I social network della fede

Greg Burke, responsabile della comunicazione del Vaticano, vuole ridurre il digital divide della Chiesa. Ma per le nuove generazioni di cattolici, internet è già uno strumento per vivere la religione. Lo scopriamo in occasione della Giornata mondiale della gioventù di Rio de Janeiro, che inaugura oggi con un network (600mila utenti attivi su Facebook e Twitter) di persone che così condividono in Rete la propria esperienza di fede

L’estinzione del digital divide della Chiesa è il primo obiettivo di Greg Burke, advisor per la comunicazione del Vaticano. Il giornalista di Fox News dovrà lavorare sulle generazioni nate prima di Google. La fede dei giovani cattolici è già veicolata dal web. Attorno la giornata mondiale della gioventù di Rio de Janeiro, che inaugura oggi 23 luglio, si è creato un network composto da 600mila utenti attivi su Facebook e Twitter. Persone che in rete mettono la propria esperienza di fede.

La svolta di Elisabetta è iniziata durante la Gmg del 2000. “A Roma ho capito che volevo fare l’educatrice. Mettermi a servizio degli altri è la mia vera vocazione”. Per Elisabetta le giornate mondiali della gioventù sono state le tappe fondamentali della storia con il fidanzato che sposerà in autunno. “Ho capito di voler condividere un cammino di fede con il mio compagno durante la Gmg di Sidney. Prima dell’appuntamento di Madrid ci siamo fidanzati”.

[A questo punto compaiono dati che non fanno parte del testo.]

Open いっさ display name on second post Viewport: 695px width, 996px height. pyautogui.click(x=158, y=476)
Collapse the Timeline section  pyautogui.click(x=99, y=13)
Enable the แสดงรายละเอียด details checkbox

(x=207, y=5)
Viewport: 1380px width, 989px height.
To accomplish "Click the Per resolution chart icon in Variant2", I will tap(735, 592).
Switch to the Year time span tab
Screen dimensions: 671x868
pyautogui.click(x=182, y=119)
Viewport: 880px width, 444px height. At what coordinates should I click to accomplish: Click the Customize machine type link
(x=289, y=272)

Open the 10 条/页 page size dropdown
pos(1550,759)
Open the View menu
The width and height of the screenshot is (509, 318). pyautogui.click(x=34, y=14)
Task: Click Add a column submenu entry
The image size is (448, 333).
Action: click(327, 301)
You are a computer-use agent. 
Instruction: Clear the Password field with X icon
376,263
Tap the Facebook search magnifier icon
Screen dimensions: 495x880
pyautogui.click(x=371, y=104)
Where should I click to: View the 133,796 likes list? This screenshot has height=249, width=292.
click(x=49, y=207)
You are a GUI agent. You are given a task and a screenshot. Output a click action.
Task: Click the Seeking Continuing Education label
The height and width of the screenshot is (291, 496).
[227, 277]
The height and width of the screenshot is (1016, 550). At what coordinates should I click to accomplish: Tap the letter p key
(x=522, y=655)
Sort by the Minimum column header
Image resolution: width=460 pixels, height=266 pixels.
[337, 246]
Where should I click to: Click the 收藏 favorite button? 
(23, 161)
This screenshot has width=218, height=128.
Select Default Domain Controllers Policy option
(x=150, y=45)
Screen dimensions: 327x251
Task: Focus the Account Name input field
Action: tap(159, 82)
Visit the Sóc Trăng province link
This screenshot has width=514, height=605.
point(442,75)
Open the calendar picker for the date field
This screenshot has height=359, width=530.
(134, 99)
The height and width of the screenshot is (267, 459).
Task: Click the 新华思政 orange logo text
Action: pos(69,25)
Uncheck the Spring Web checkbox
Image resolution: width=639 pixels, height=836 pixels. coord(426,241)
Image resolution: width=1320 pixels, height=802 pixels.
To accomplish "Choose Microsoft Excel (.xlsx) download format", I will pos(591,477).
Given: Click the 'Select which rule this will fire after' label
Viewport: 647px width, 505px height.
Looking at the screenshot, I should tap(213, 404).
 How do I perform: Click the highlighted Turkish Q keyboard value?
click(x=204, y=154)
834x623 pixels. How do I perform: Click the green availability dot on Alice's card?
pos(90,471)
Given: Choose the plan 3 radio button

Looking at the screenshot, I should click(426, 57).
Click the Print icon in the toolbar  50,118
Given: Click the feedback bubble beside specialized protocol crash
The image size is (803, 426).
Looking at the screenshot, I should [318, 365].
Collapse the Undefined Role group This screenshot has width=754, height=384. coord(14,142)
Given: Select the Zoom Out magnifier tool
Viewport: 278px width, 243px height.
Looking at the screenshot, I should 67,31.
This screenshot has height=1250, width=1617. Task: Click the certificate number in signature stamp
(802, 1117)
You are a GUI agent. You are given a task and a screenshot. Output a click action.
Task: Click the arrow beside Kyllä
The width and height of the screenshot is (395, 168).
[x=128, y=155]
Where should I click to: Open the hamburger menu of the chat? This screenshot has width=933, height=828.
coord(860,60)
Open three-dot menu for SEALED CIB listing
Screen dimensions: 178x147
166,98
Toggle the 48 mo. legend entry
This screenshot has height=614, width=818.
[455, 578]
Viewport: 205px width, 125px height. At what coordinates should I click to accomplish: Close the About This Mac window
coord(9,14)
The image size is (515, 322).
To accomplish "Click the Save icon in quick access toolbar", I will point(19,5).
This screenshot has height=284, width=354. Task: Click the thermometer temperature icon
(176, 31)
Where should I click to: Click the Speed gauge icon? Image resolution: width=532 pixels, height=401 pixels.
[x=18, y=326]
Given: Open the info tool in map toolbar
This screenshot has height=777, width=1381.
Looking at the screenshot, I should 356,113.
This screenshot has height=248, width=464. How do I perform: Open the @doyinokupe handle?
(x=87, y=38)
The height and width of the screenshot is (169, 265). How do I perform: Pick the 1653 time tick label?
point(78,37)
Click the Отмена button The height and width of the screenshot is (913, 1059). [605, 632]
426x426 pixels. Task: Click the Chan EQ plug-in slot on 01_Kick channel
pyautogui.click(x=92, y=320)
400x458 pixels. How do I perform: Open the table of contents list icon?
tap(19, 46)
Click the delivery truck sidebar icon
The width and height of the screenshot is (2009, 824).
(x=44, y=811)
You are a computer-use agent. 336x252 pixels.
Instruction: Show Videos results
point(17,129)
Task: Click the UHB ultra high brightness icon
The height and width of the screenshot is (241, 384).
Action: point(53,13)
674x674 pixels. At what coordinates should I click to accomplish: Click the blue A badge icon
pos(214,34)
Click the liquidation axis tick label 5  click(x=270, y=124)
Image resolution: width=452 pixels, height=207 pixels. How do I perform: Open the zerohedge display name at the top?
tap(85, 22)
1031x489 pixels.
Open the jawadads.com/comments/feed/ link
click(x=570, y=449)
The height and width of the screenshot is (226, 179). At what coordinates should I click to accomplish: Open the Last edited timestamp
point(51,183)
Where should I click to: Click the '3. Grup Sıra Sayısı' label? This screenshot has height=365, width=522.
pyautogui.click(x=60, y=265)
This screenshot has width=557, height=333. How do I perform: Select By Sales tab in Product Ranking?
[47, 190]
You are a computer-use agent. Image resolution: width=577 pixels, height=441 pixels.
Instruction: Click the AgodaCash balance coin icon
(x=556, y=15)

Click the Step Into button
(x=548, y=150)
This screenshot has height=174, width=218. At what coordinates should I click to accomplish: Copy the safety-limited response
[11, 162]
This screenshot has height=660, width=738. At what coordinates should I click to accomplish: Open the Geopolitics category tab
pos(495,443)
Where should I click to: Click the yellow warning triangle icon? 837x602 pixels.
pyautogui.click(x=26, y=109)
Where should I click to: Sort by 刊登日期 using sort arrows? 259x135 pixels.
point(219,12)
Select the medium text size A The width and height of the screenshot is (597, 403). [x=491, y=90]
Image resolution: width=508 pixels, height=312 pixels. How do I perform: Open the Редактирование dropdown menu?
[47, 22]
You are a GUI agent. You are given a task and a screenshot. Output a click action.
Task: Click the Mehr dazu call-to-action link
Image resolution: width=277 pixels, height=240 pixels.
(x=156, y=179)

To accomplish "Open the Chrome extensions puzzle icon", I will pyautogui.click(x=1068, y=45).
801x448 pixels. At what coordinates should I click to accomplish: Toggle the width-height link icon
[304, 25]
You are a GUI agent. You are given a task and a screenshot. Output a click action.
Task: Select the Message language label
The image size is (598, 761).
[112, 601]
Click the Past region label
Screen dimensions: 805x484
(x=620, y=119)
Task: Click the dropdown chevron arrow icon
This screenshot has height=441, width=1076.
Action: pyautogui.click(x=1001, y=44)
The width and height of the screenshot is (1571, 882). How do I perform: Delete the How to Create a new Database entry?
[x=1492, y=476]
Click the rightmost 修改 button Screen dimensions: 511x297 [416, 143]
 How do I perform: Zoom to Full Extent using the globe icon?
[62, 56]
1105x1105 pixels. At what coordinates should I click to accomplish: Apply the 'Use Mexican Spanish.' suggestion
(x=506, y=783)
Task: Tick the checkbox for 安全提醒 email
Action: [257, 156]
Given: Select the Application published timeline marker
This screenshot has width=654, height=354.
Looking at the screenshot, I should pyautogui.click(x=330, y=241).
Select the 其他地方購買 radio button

“Quando si parla di Chiesa, precisa Mons. Anselmi (Responsabile del Servizio Nazionale per la Pastorale Giovanile), ci si concentra soprattutto sul Papa, i vescovi, i preti e le suore. La Chiesa è fatta per il 95% da laici che condividono il proprio quotidiano con credenti e atei”. “Per me che sono cristiana, sottolinea Ilaria (educatrice operante in ambito diocesano), non esiste una vita cattolica e una senza fede. Il Signore mi parla anche attraverso delle persone che non si definiscono cristiane come i miei amici musulmani. Tutto quello che incontro alimenta la mia fede. A volte la mette anche alla prova. Le testimonianze degli altri mi sono servite per ragionare, per personalizzare il mio cammino di fede iniziato a 14 anni. Dai buoni esempi sono partita per vivere al meglio lo studio, il lavoro e i rapporti personali. Il matrimonio e la gravidanza fanno parte di questo cammino”.

Il confronto con la famiglia, secondo Suor Beatrice, è un problema che i giovani cattolici condividono con gli altri coetanei. “I ragazzi che conosco sono fragili. Devono essere ascoltati perché non hanno dei punti di riferimento. Quando incontrano delle testimonianze credibili e persone che hanno abbracciato una scelta per tutta la vita si sentono accolti”. Sui ragazzi, secondo Don Stefano, ricadono i problemi degli adulti. “Si dice troppo spesso che i giovani non hanno ideali, un futuro e la voglia di emanciparsi dalla famiglia. A mio avviso è il mondo dei grandi che vive questi disagi. Le nuove generazioni che frequento non possono parlare del proprio futuro con le famiglie. I genitori, scoraggiati, non sanno ragionare con loro dei problemi che comporta il passaggio dall’adolescenza all’età adulta”.

“I ragazzi, precisa Suor Beatrice, faticano a guardarsi dentro. Hanno paura di non essere all’altezza dei sentimenti che provano”. A nulla, secondo Don Stefano, è servita la moltiplicazione dei canali dedicati al dialogo. “Dietro l’abbondanza di comunicazione, spesso, ci si nasconde. L’ascolto deve ritornare ad essere una priorità. I ragazzi lo sanno e ti scelgono al di là della vacua vivacità che si utilizza per conquistarli”. Dall’udito, oggi, si dovrebbe ripartire per spegnere i rumori provocati dai simboli che hanno trasformato la solidarietà in solitudine.